Why GAO Did This Study

DHS is the third largest cabinet-level agency in the federal government, employing more than 200,000 employees in a broad range of jobs. Since its creation in 2003, DHS has faced challenges implementing its human capital functions, and its employees have reported having low job satisfaction. GAO designated the implementation and transformation of DHS as high risk because it represented an enormous and complex undertaking that would require time to achieve in an effective and efficient manner. This testimony presents preliminary observations regarding: (1) how DHS’s employees’ workforce satisfaction compares with that of other federal government employees, and (2) the extent to which DHS is taking steps to improve employee job satisfaction.

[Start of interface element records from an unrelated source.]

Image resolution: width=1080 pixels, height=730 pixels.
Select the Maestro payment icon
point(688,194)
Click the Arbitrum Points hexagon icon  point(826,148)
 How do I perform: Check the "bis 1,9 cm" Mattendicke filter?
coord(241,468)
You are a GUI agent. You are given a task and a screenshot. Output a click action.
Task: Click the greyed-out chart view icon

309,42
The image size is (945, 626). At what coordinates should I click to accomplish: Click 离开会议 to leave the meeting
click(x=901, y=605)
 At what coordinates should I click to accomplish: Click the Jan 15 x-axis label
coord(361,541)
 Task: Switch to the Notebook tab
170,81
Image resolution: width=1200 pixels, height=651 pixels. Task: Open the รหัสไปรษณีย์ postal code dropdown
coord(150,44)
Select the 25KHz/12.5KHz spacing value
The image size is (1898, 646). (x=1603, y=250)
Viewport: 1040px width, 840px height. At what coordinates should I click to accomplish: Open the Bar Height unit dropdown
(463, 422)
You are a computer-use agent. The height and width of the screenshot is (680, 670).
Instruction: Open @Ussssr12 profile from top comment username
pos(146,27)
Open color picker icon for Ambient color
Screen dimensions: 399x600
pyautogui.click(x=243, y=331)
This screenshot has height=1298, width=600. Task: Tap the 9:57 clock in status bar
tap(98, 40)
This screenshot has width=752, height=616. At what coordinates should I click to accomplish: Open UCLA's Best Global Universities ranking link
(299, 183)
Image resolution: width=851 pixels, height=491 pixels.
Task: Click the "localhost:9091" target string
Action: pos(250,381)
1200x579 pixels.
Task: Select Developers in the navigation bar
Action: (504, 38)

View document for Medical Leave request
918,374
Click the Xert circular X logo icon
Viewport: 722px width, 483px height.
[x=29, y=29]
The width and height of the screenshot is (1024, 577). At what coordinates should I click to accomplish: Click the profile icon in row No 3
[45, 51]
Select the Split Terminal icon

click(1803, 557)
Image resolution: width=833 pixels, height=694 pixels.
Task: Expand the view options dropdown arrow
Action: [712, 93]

GAO’s comments are based on ongoing work on DHS’s employee job satisfaction survey results and its actions and plans to improve them, as well as reports issued from January 2003 through February 2012 on high-risk and morale issues in the federal government and at DHS. To conduct its ongoing work, GAO analyzed DHS and component planning documents, interviewed relevant DHS officials about employee morale, and analyzed 2011 federal employee job satisfaction survey results.